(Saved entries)

== == ==

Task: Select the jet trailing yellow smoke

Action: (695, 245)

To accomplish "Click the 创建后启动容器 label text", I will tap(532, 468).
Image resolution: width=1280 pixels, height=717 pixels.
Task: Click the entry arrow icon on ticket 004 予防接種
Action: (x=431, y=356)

== == ==

Restate the data word for word.

▶ **EXPECTED ANSWER**
Task: Select the jet trailing yellow smoke

Action: (695, 245)

To accomplish "Click the 创建后启动容器 label text", I will tap(532, 468).
Image resolution: width=1280 pixels, height=717 pixels.
Task: Click the entry arrow icon on ticket 004 予防接種
Action: (x=431, y=356)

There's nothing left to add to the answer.